Book Review: Miss Spitfire

Book Review: Miss Spitfire

June Jung, Reporter

Miss Annie comes straight out of the Perkins Institute for the blind and into an interesting home, with a blind and deaf, six-year-old girl, who is as ferocious as any wild animal. She doesn’t even know the concept of language. It has never occurred to her that objects have names that are called words and that they fit together to make a sentence. Miss Annie’s job is to teach Helen Keller, the basics of the language. Miss Annie knows it’s possible, but it is difficult. She will have some struggles against Helen Keller, but in the end, she has nowhere else to go.

Sullivan went through on her journey to teach Helen Keller the mystery of language. The author, Sarah Miller took an interesting story and turned it into the book, a journey that each one of us takes into the world of Annie Sullivan as we read this book. I love it, because, the author uses excellent word choice and a lovely description of this historic event in all of our lives. This book is one of my all-time favorites and recommends it very strongly.

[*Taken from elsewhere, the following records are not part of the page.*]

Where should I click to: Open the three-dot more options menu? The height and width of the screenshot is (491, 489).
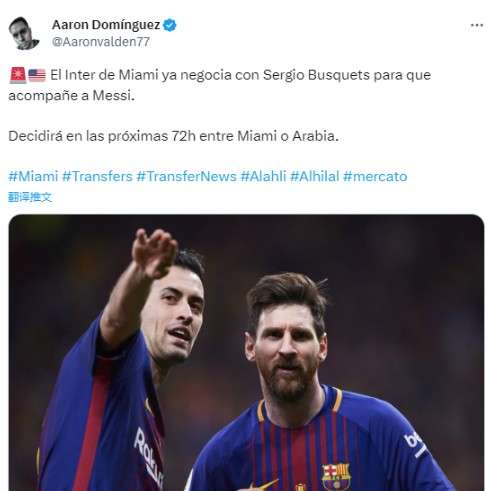point(477,25)
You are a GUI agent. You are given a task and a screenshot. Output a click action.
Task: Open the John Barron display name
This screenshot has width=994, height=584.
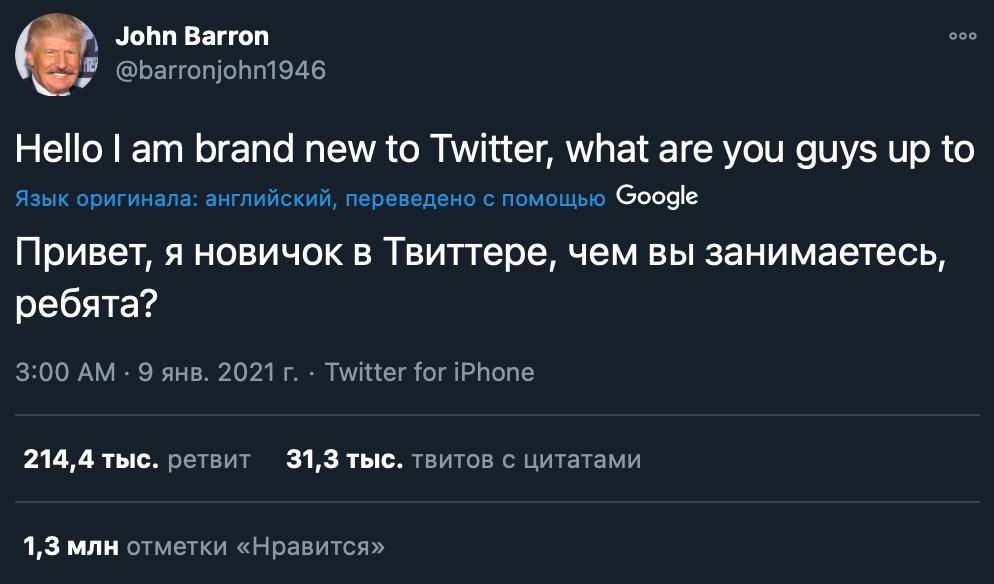tap(192, 36)
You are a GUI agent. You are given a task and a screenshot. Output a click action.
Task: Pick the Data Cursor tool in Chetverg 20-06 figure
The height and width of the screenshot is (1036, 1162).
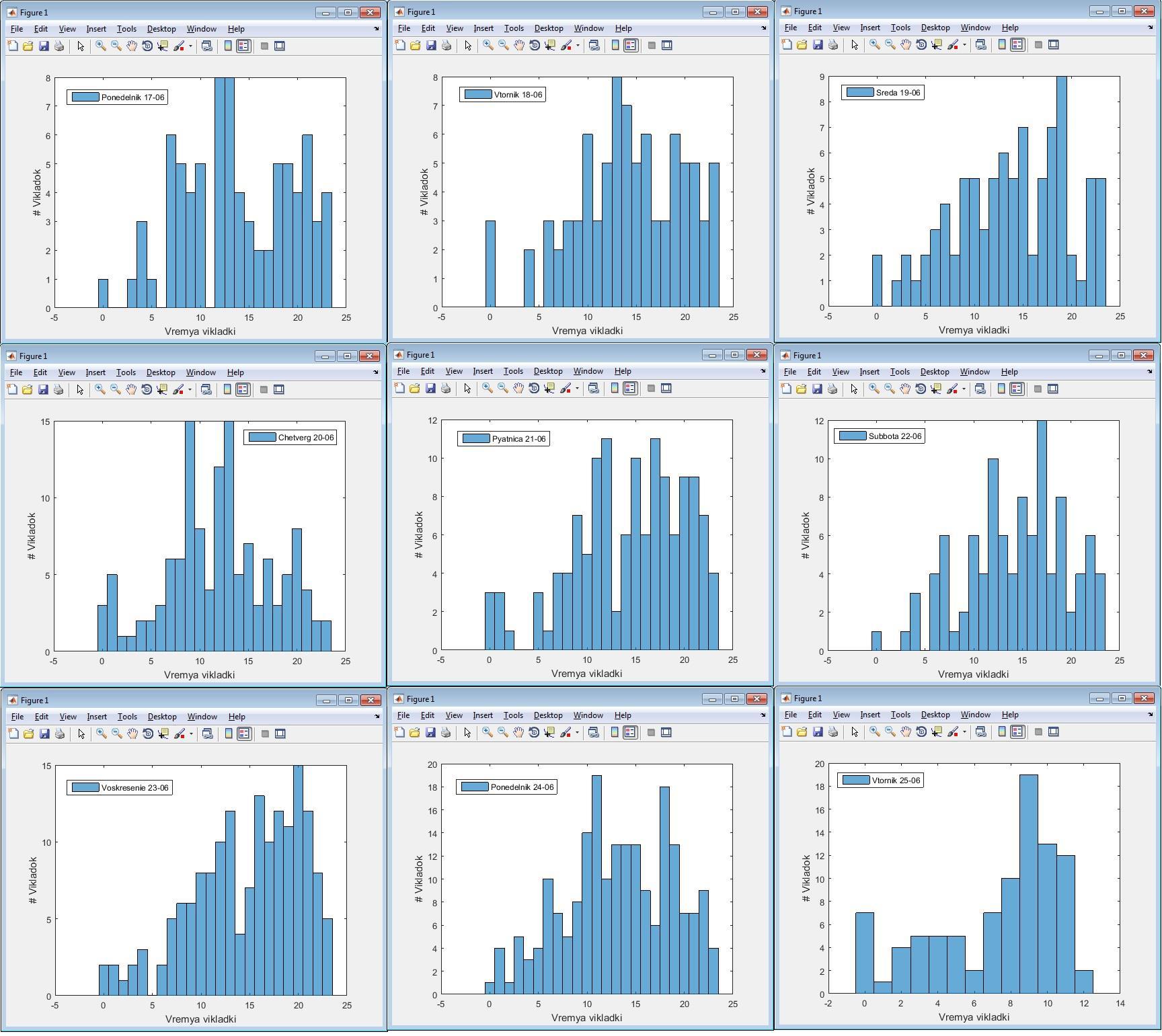tap(162, 390)
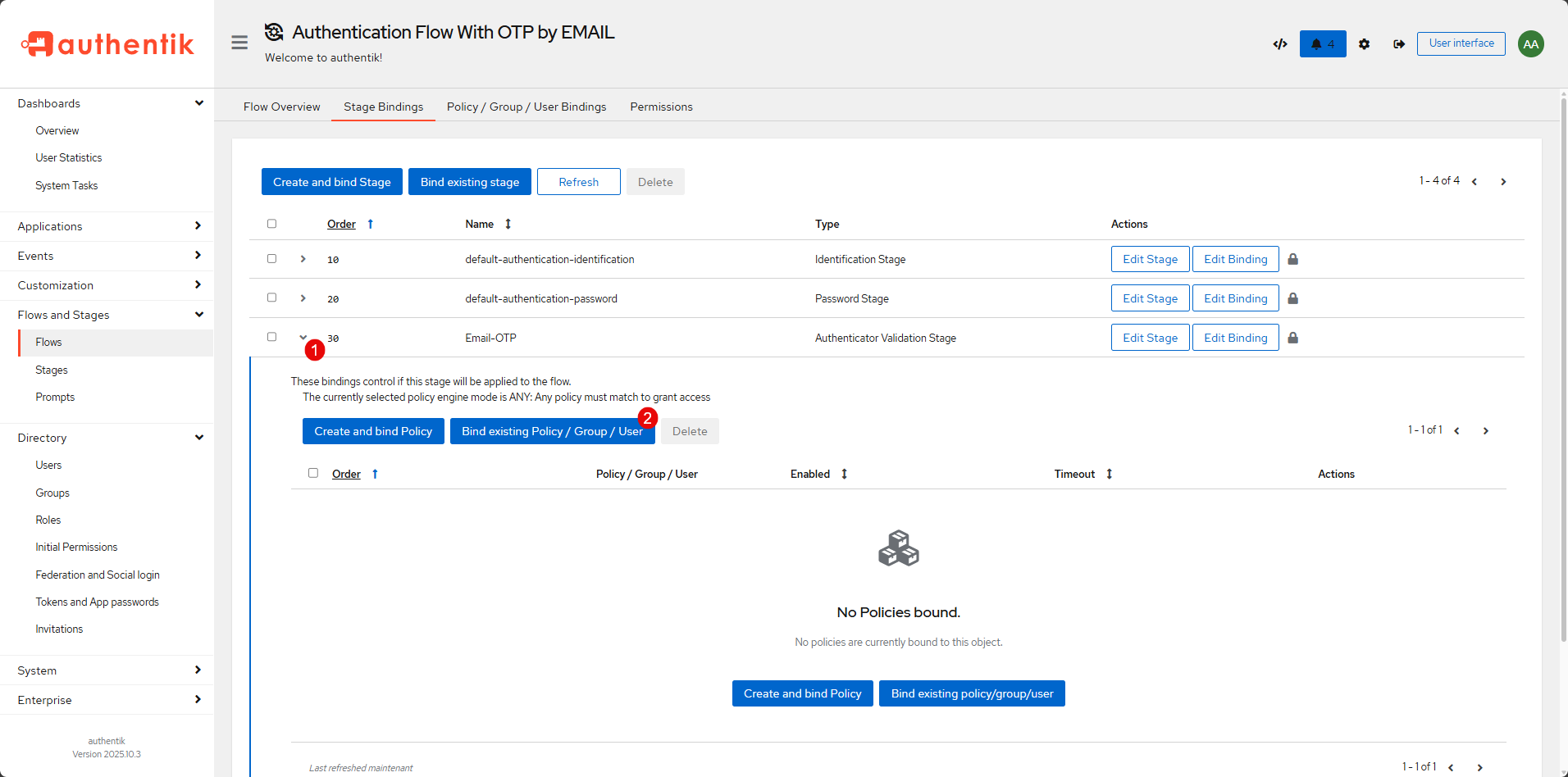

It’s one of the best books I’ve read in a long time. When I first opened this book’s pages, I was already sucked into it.  It talks about Annie Sullivan’s past, and how it affected her. I learned that Ms. Sullivan had a really bad childhood. Her parents were nice but her father was brutal. She had three siblings, one healthy sister, one sickly brother. After some time her parents both got sick and died. She was then transferred to her aunts and uncle’s house. Then became too much for them and was shipped off to Tewksbury, Massachusetts with her brother.

With a dream to go to school, Annie finally got into Perkins Institute for the blind and persevered her dream from there.